[Rows on target coordinates]
>> BEGIN

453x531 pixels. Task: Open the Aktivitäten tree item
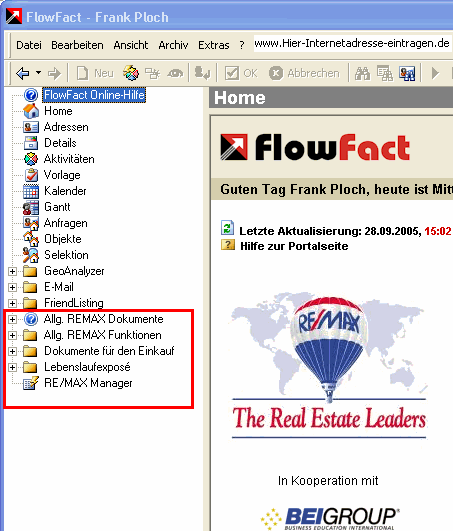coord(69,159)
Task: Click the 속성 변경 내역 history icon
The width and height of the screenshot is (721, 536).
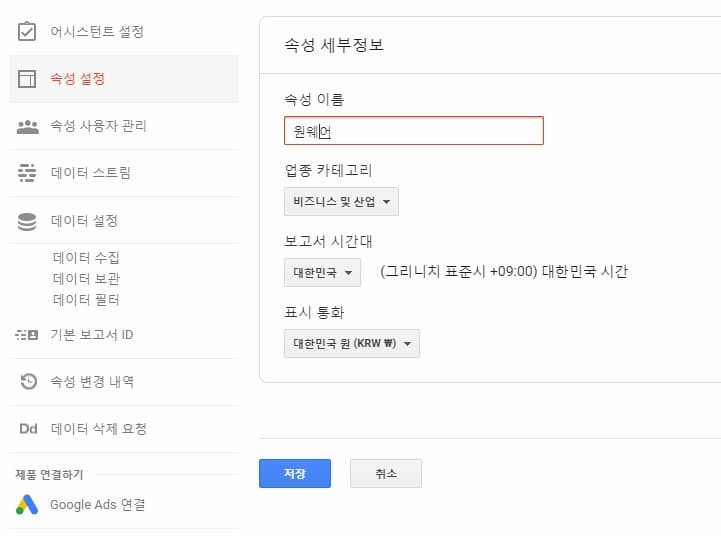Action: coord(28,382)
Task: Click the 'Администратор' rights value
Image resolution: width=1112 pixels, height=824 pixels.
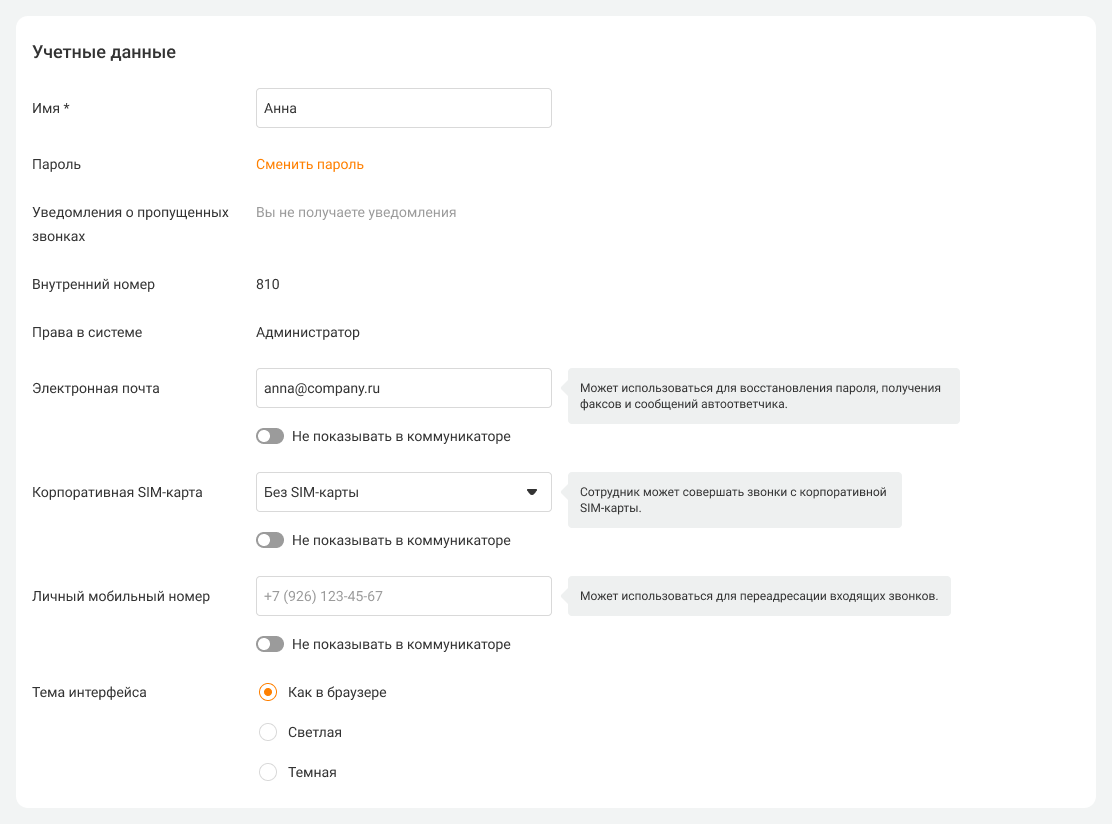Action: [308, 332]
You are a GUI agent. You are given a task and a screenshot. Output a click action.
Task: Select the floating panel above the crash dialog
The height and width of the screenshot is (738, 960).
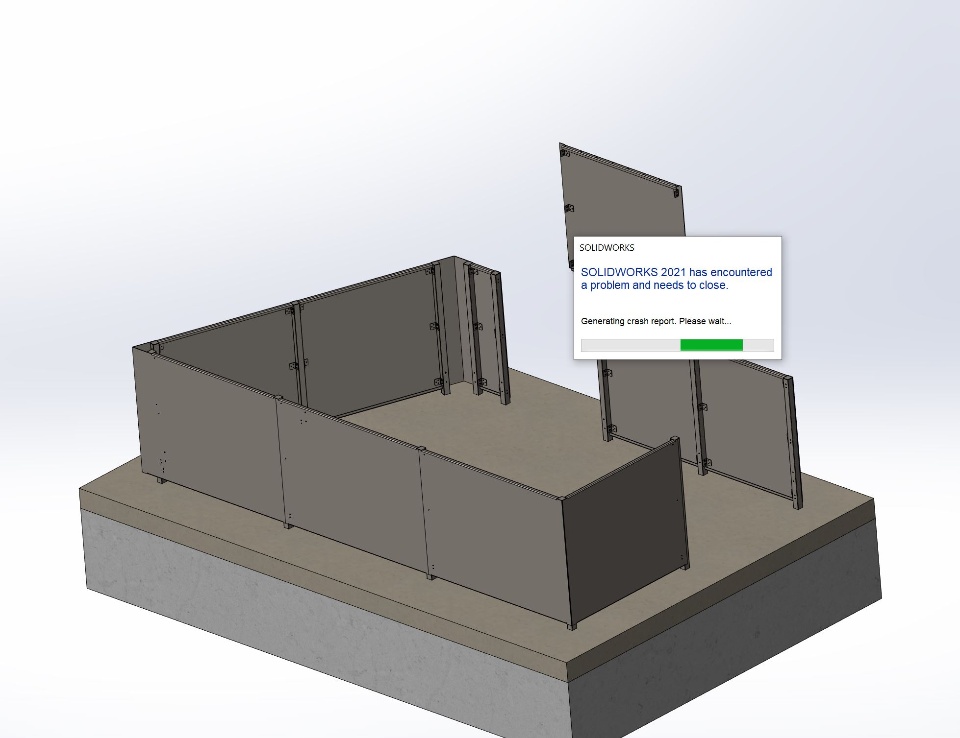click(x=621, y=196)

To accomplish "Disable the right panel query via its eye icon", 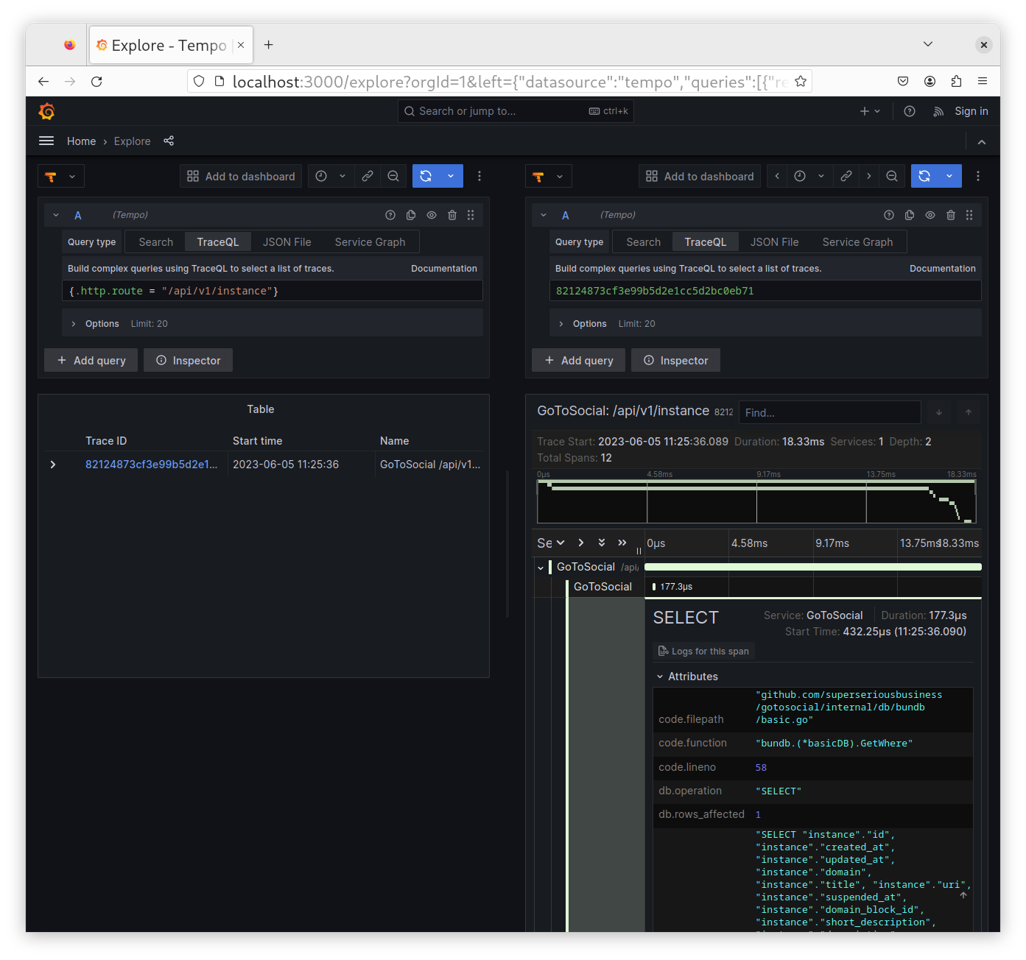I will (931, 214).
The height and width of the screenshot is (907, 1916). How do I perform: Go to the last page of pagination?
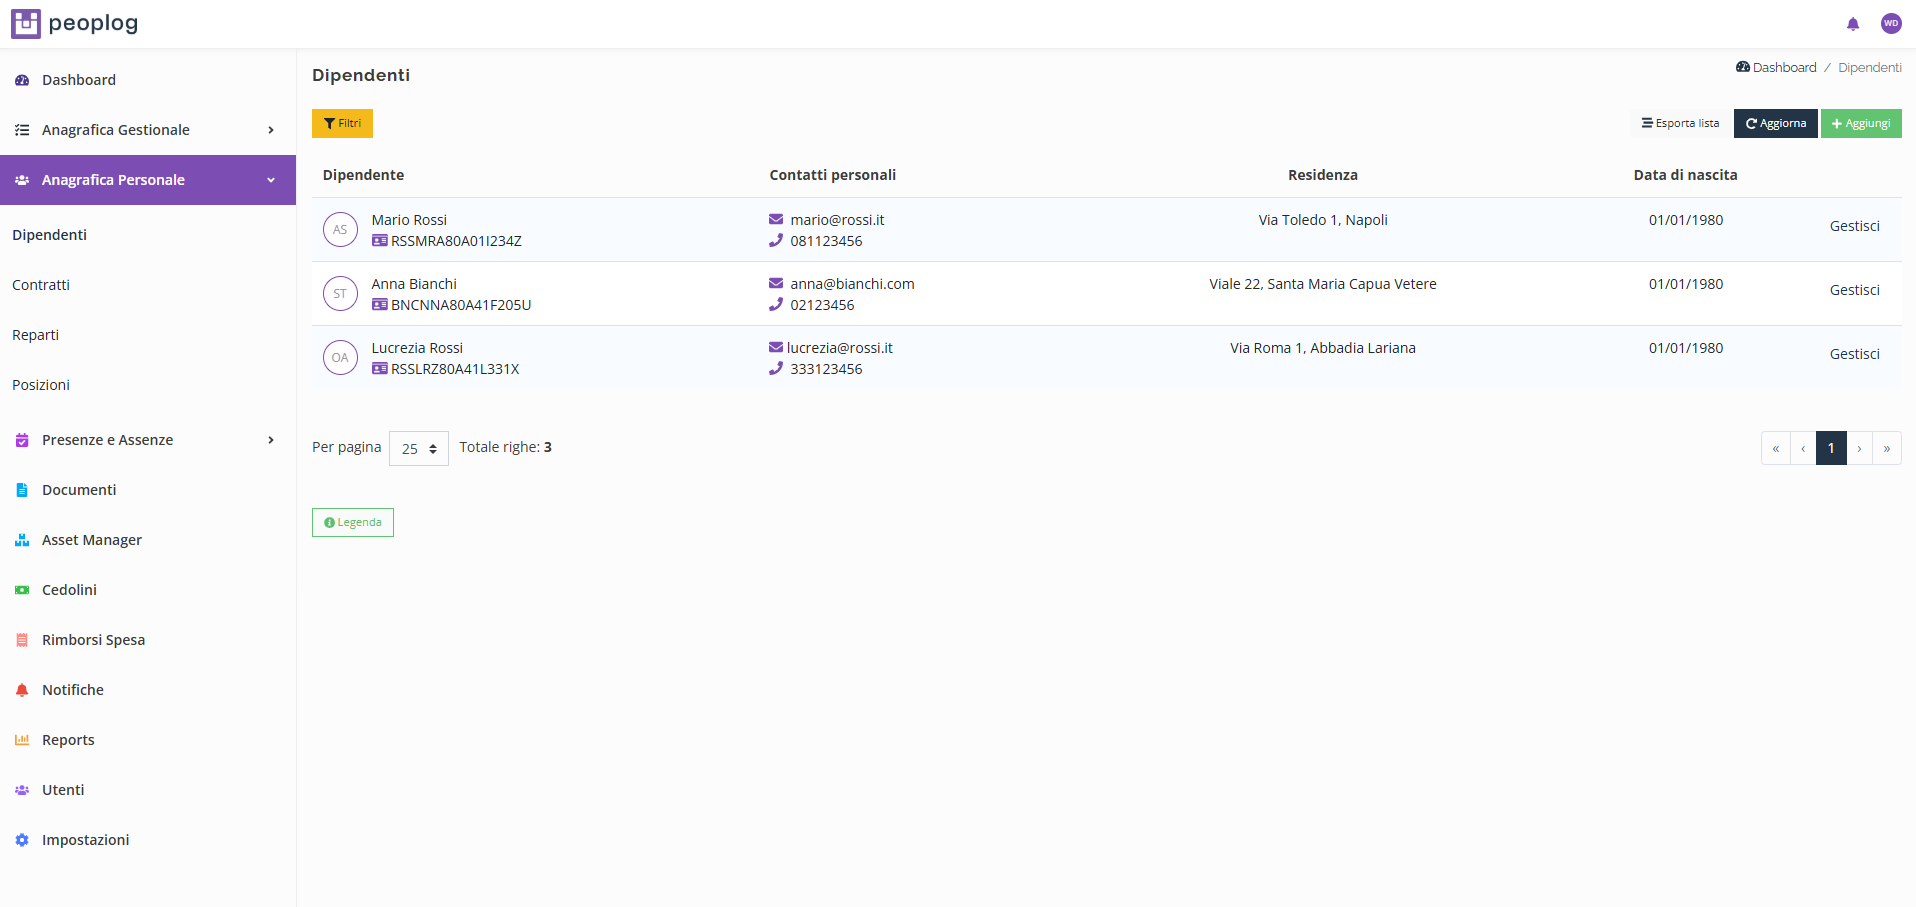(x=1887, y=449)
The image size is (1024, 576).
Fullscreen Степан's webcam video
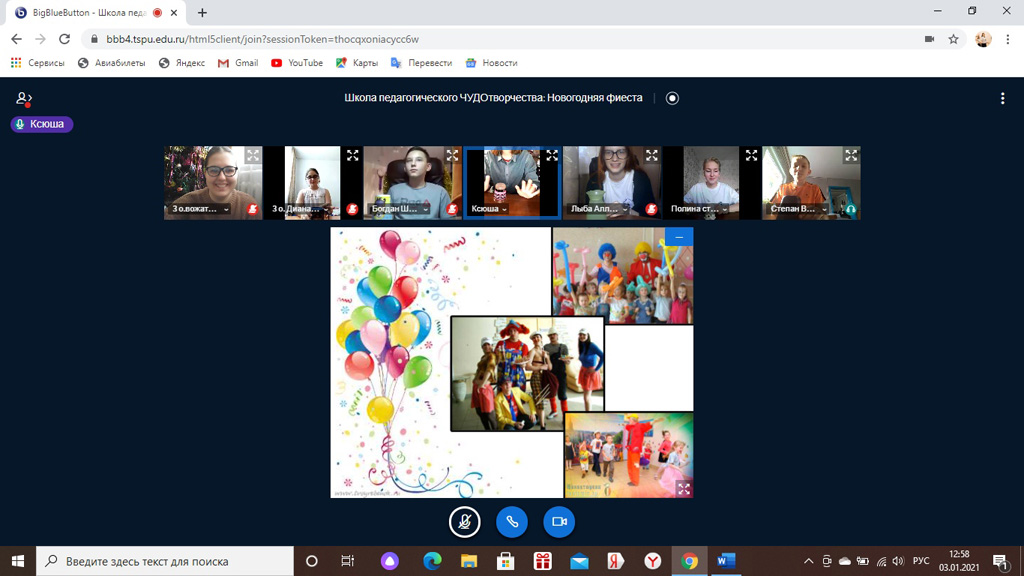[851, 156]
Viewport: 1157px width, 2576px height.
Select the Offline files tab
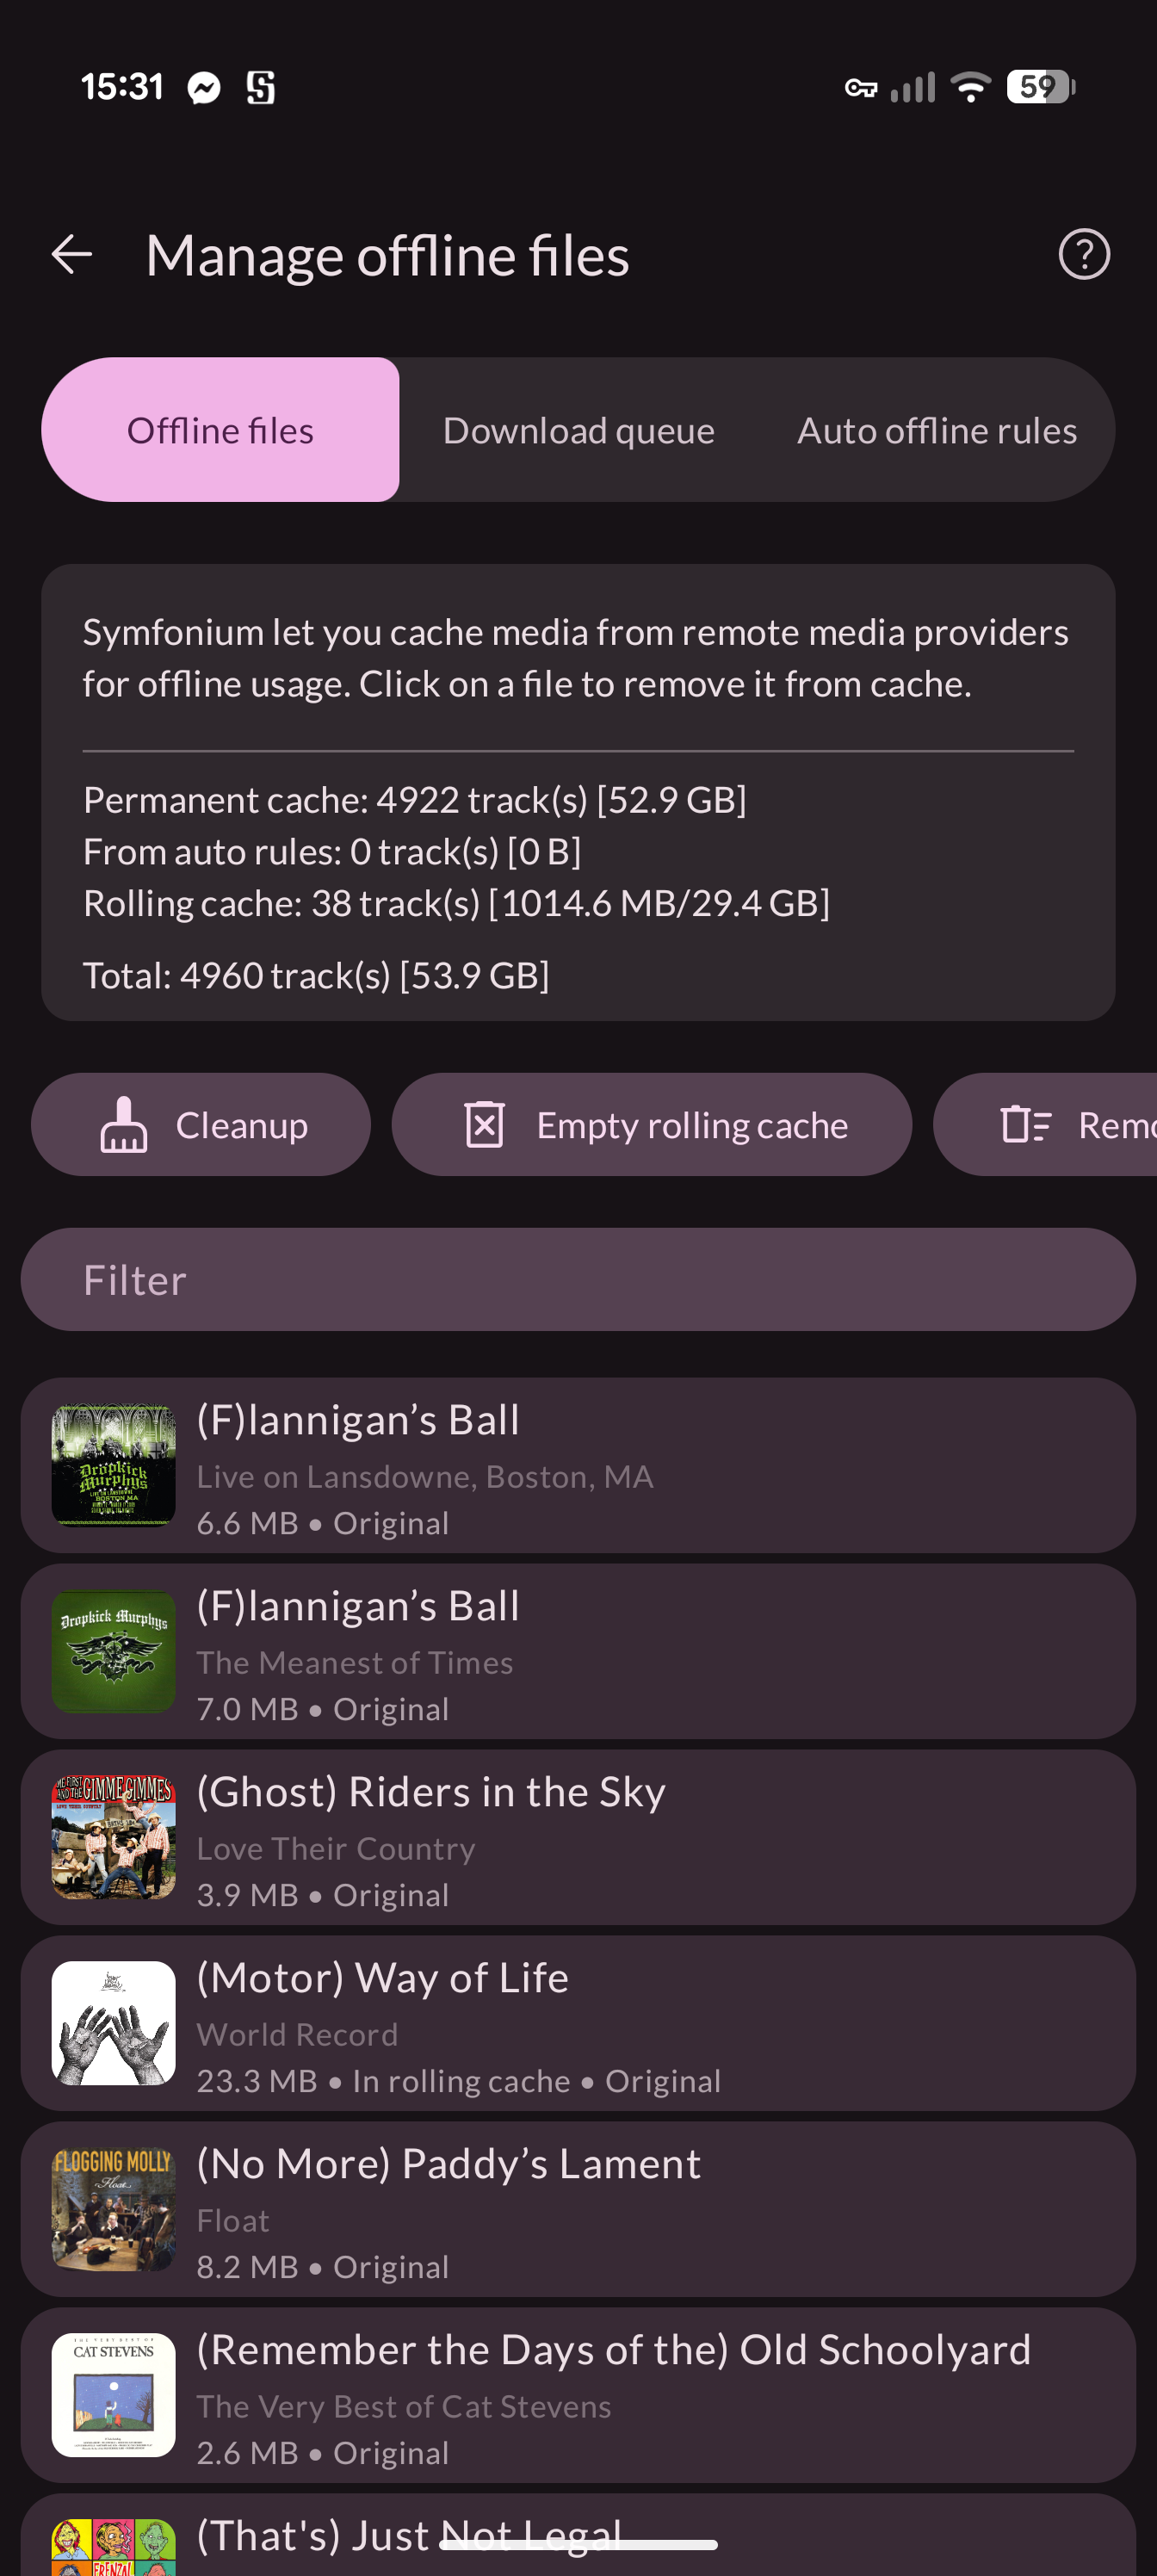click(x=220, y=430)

>> END

Copy the rows word for word, starting at the line that has "Viewport: 1157px width, 2576px height." and stopping after the last row. Leave out the pictures.

#### [Problem solution]
Viewport: 1157px width, 2576px height.
Select the Offline files tab
click(x=220, y=430)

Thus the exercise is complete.